Healthy Tips for Eating Sushi
Sushi is an amazing food option that combines beautiful colors, designs, and patterns. Most sushi options with a combination of seafood, seaweed, rice, and vegetables are very nutritious, high in protein, and low in calories. However, you can still over do it if you’re not careful. So here are a few tips to keep you on the right track.
- Try to avoid the tempura. Tempura is deep fried and battered which is going to have significantly more fat and calories.
- Watch out for extra ingredients. Sometimes rolls will have added mayonnaise and cream cheese, which can again add some significant calories quickly.
- Go with the veggie roll. You can’t go wrong with vegetables.
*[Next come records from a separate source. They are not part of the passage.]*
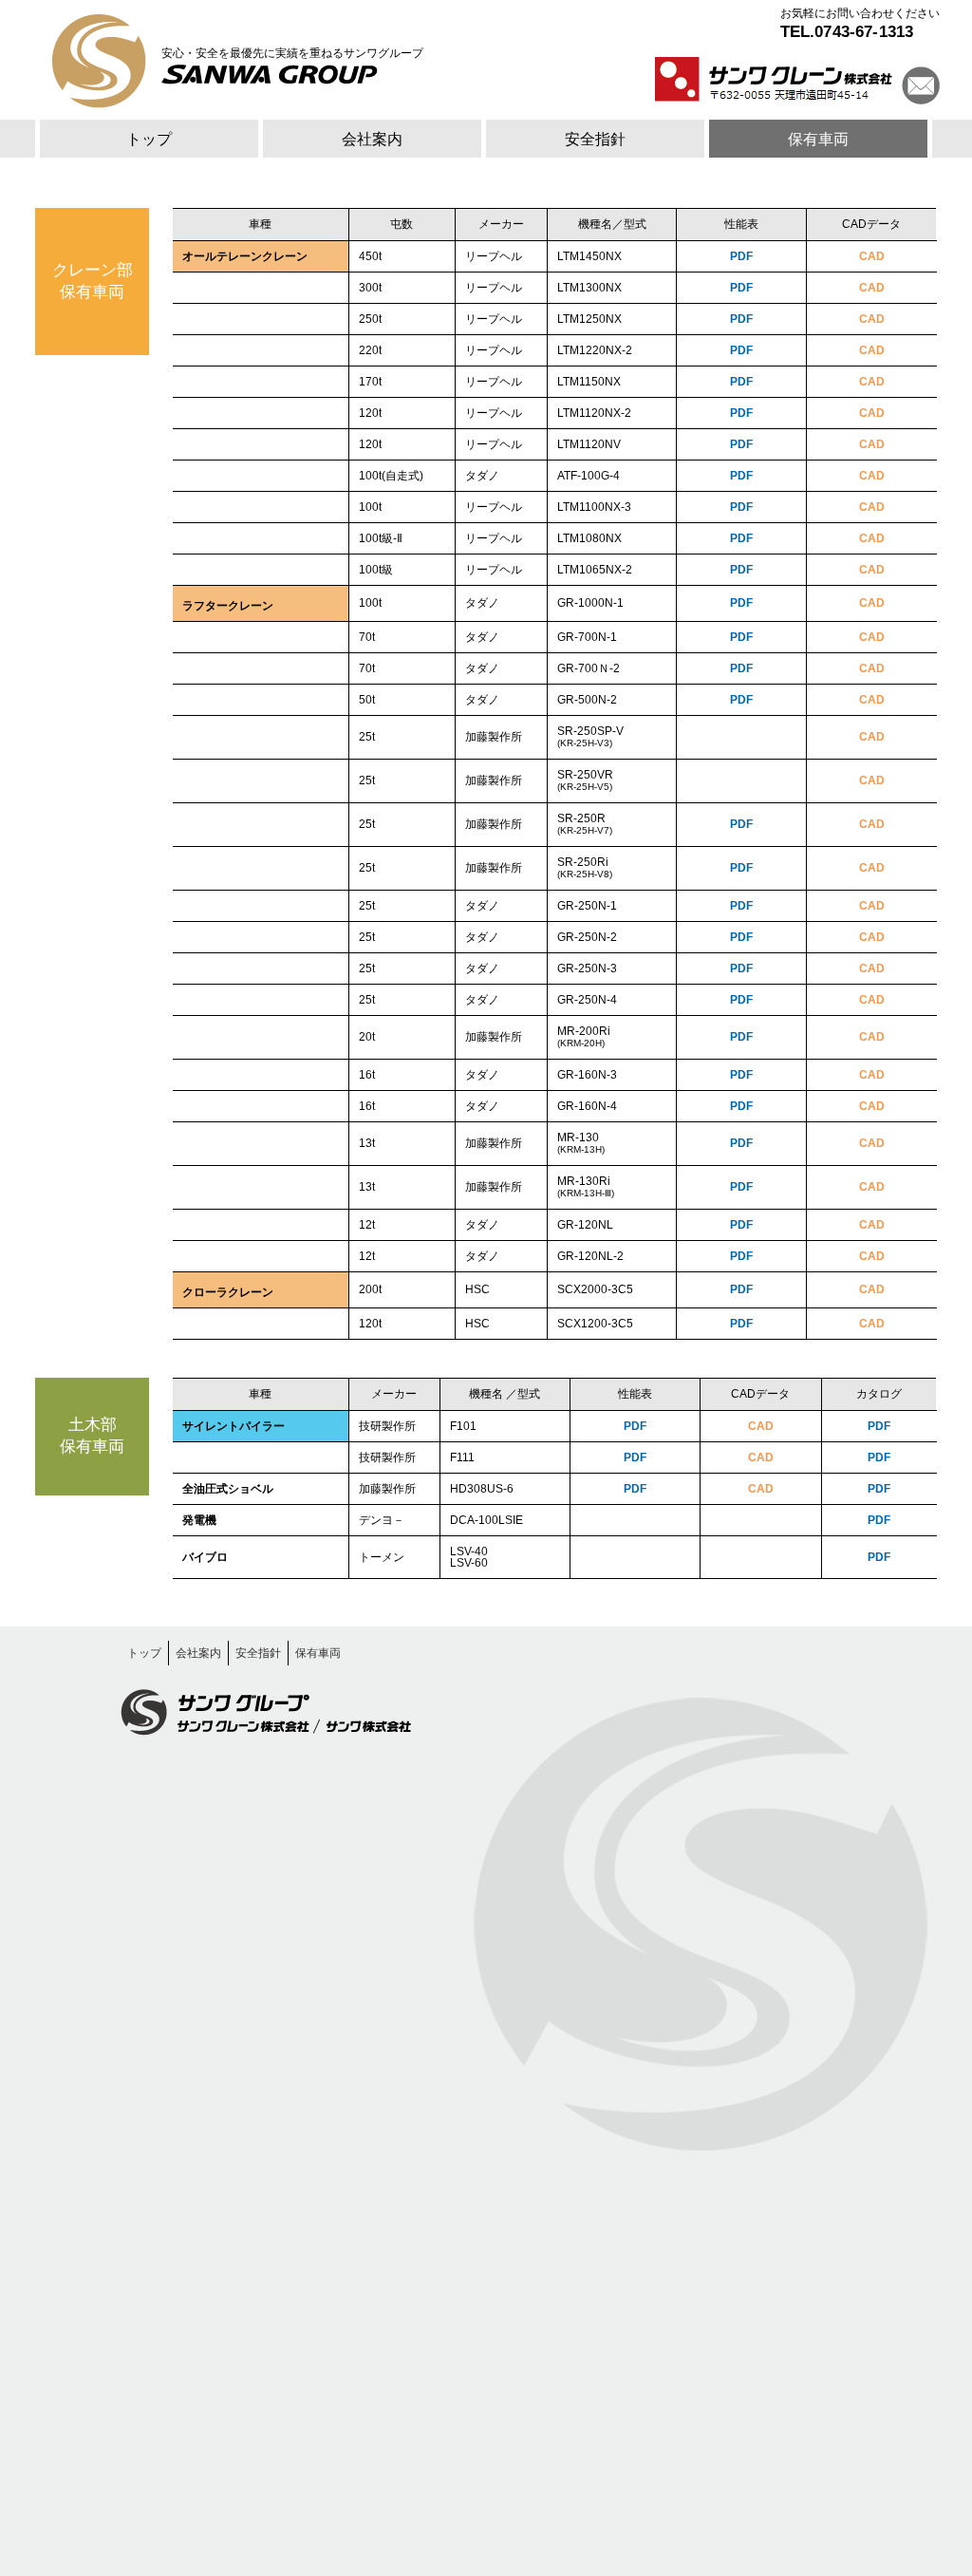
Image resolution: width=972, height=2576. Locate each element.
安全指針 (595, 139)
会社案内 (372, 139)
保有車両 (818, 139)
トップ (149, 139)
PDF (741, 256)
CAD (872, 256)
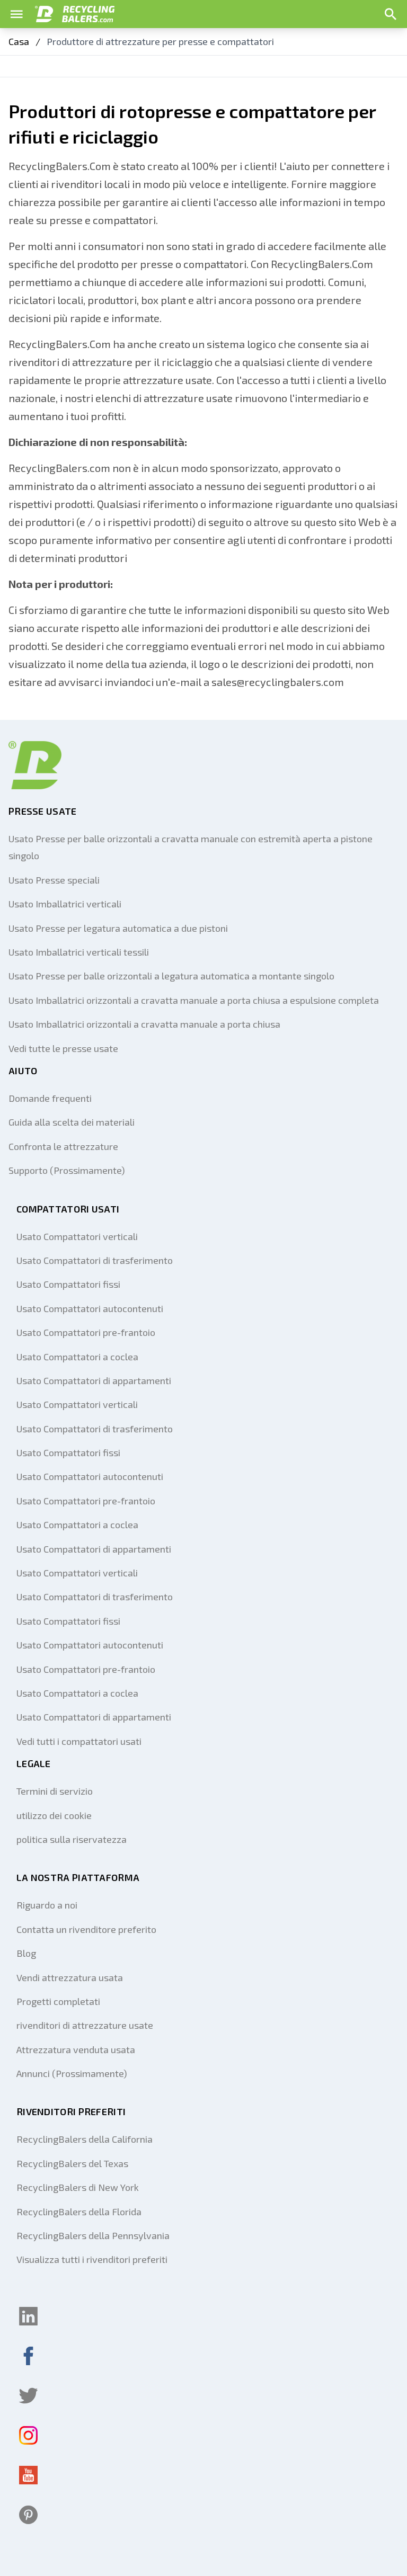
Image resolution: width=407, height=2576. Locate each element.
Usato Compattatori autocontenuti (89, 1308)
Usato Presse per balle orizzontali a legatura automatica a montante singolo (171, 976)
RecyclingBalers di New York (77, 2187)
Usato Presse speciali (54, 880)
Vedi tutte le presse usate (63, 1048)
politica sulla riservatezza (71, 1839)
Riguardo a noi (46, 1905)
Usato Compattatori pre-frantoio (85, 1332)
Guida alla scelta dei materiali (71, 1122)
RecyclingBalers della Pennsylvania (93, 2235)
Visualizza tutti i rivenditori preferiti (91, 2259)
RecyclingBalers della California (84, 2139)
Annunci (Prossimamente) (71, 2073)
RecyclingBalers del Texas (72, 2163)
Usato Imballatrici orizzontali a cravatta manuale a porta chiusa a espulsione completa (193, 1000)
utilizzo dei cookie (54, 1815)
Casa (18, 41)
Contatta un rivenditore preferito (86, 1929)
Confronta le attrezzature (63, 1146)
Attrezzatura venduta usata (75, 2049)
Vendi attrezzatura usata (69, 1977)
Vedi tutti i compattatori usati (78, 1741)
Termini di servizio (54, 1791)
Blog (26, 1953)
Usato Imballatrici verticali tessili (78, 952)
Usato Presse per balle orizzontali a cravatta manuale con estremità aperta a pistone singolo (190, 847)
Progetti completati (58, 2001)
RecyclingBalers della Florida (78, 2211)
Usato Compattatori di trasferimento (94, 1260)
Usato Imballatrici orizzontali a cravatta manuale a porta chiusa (144, 1024)
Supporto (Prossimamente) (66, 1170)
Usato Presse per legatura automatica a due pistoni (118, 928)
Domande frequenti (50, 1098)
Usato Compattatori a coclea (77, 1356)
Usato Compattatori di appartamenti (93, 1380)
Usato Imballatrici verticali (64, 904)
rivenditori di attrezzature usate (84, 2025)
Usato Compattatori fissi (68, 1284)
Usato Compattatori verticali (77, 1236)
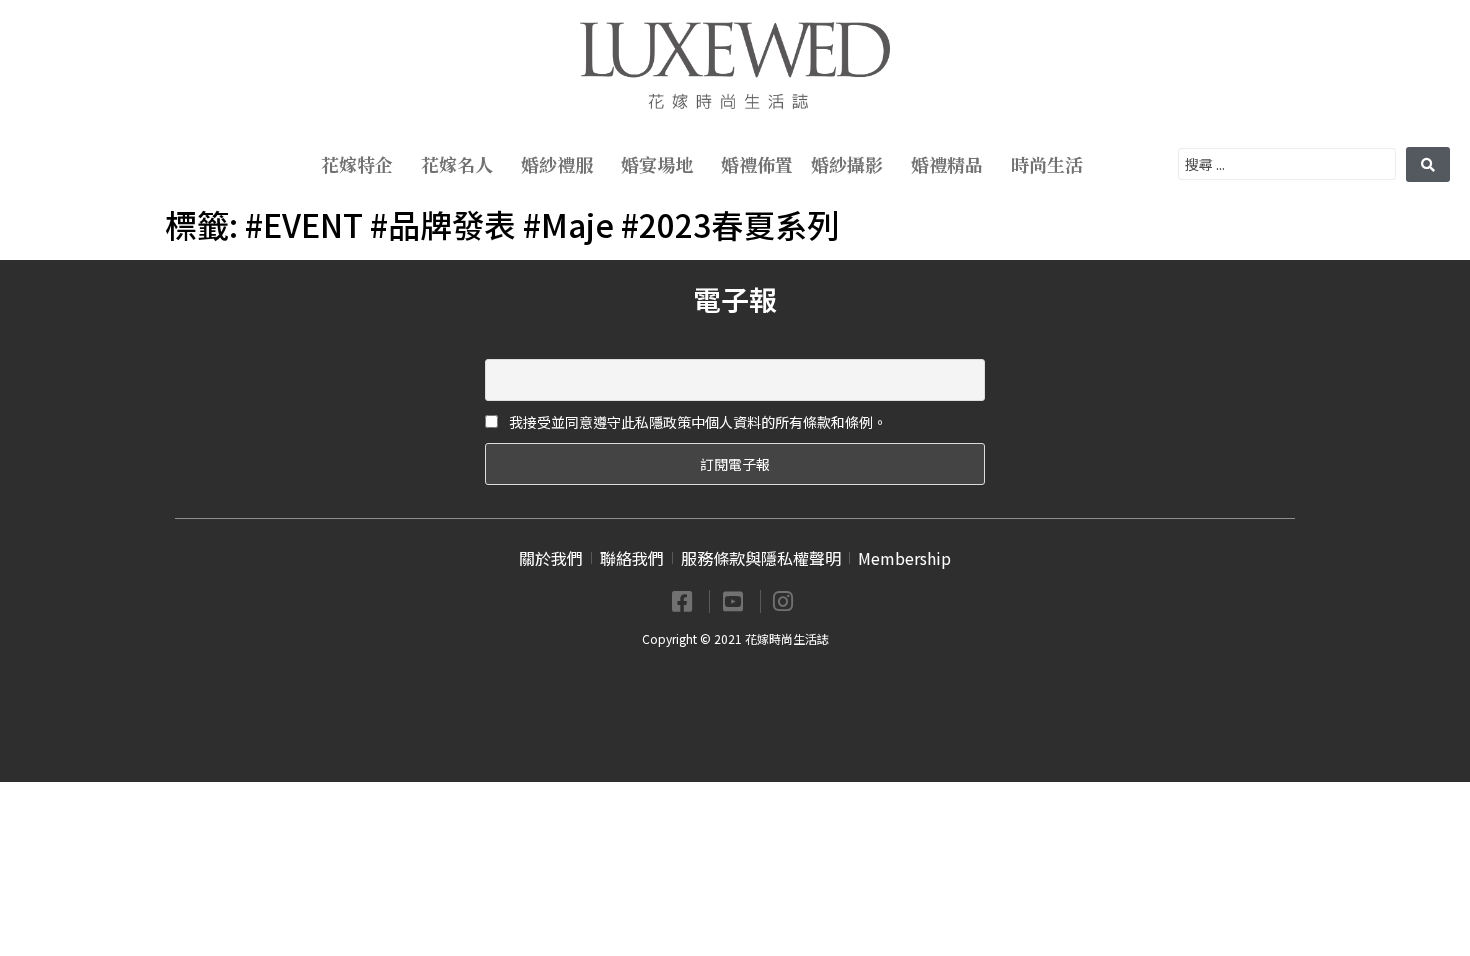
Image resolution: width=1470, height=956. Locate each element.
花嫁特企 (357, 164)
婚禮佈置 (757, 164)
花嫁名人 (457, 164)
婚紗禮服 (557, 164)
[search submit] (1428, 164)
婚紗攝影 (847, 164)
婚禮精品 (947, 164)
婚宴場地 (657, 164)
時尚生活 (1047, 164)
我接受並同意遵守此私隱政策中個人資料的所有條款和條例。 (696, 422)
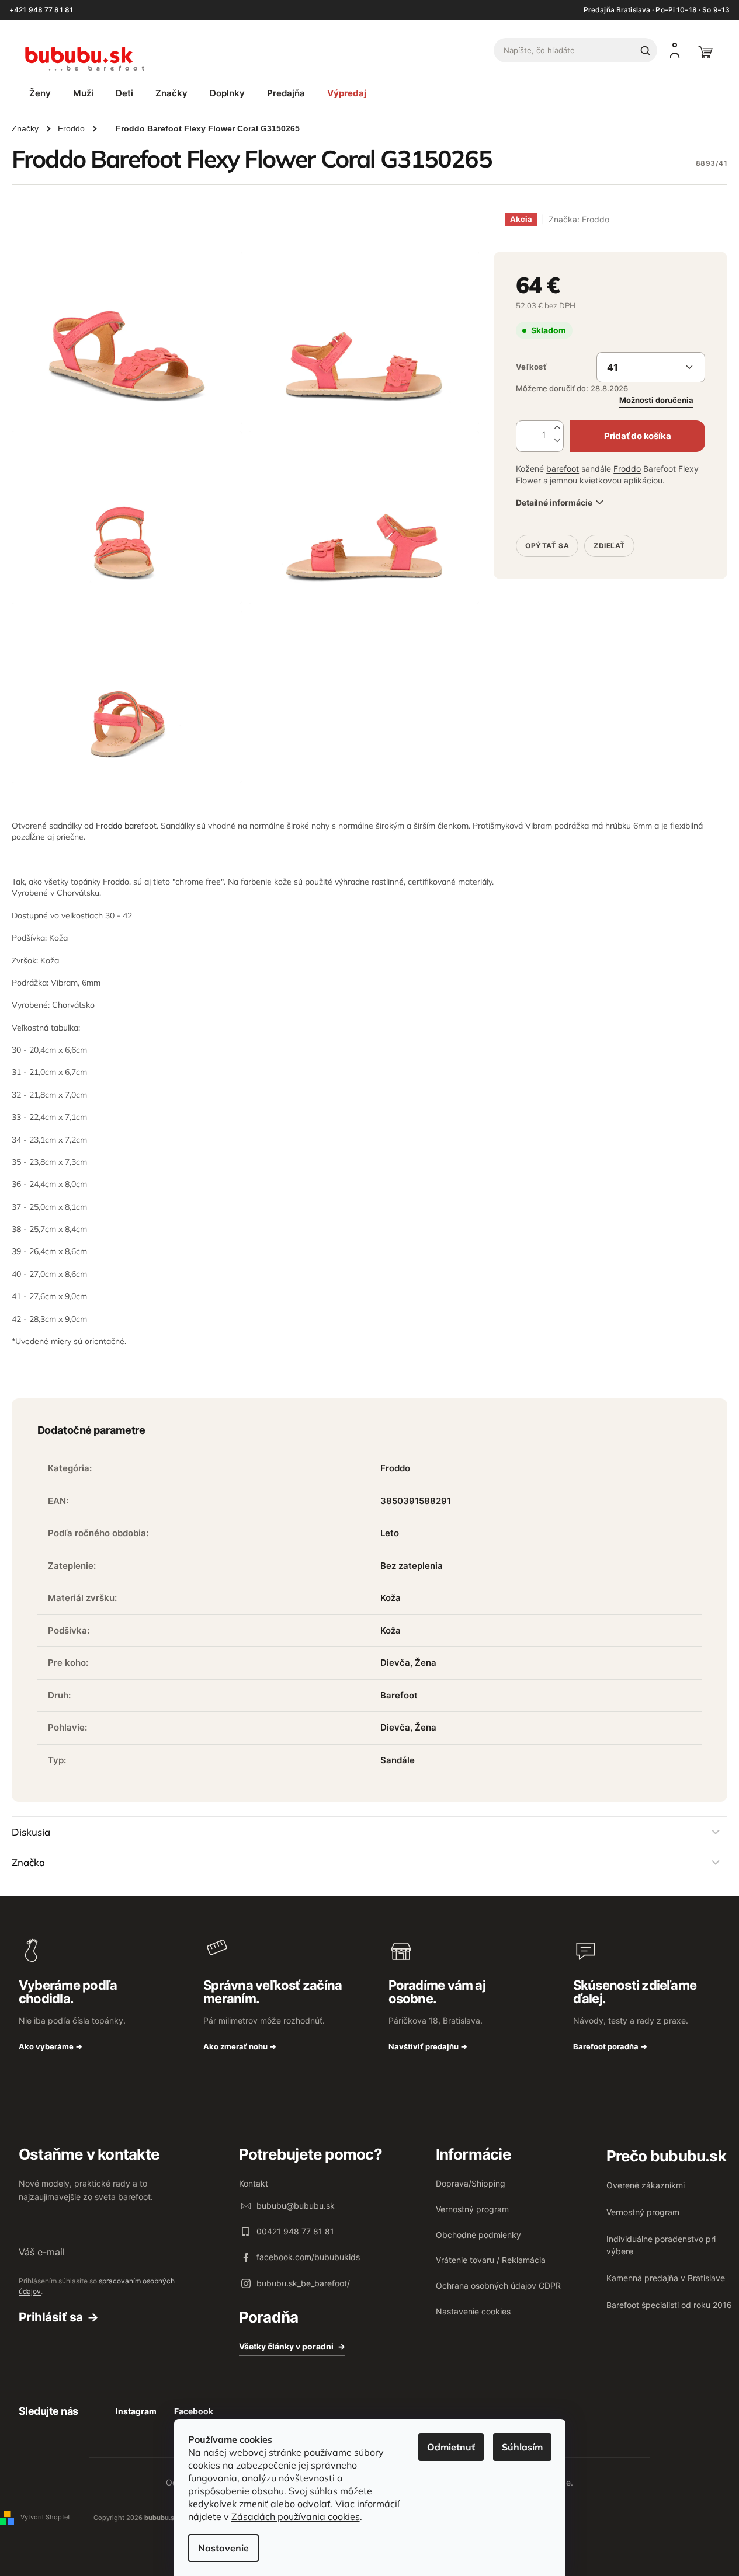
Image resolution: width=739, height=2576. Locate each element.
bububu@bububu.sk (295, 2206)
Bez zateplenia (411, 1565)
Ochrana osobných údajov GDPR (498, 2285)
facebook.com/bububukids (308, 2257)
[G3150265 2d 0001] (127, 517)
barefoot (562, 469)
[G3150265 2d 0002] (364, 517)
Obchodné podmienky (478, 2235)
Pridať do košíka (637, 435)
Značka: (579, 219)
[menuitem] (40, 93)
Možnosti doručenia (656, 400)
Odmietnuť (451, 2447)
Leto (389, 1532)
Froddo (627, 469)
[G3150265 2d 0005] (127, 338)
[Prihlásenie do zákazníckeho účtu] (675, 50)
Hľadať (645, 50)
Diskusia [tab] (31, 1832)
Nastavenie (223, 2548)
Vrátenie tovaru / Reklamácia (491, 2260)
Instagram (136, 2411)
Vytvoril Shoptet (45, 2517)
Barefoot (399, 1695)
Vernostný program (472, 2209)
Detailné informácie (554, 502)
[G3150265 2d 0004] (364, 338)
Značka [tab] (28, 1862)
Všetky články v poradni (286, 2346)
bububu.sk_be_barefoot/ (303, 2283)
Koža (390, 1597)
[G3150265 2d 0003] (127, 697)
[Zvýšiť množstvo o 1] (557, 427)
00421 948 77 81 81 (295, 2231)
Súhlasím (522, 2447)
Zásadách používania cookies (295, 2516)
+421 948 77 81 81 (41, 9)
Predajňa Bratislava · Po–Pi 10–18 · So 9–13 (657, 9)
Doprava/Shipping (470, 2183)
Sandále (397, 1760)
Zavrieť (596, 530)
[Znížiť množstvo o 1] (557, 441)
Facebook (193, 2411)
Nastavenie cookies (473, 2311)
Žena (425, 1662)
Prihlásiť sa (51, 2317)
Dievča (395, 1662)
Things like peppers, avocado, cucumber, and carrots. Don’t forget you can always add a bit more flavor with the wasabi and a dash of soy sauce.
- Choose tuna, shrimp, and salmon rolls for a boost in your daily protein intake and a low calorie seafood/fish option.
- Start with a salad or a bowl of miso soup to fill you up before the sushi arrives so that you don’t over eat. As a general guideline, 2 rolls should be a sufficient portion size for each person.
Enjoy your next sushi meal with these few guidelines in place and you’re sure to be eating a healthy and nutritious meal!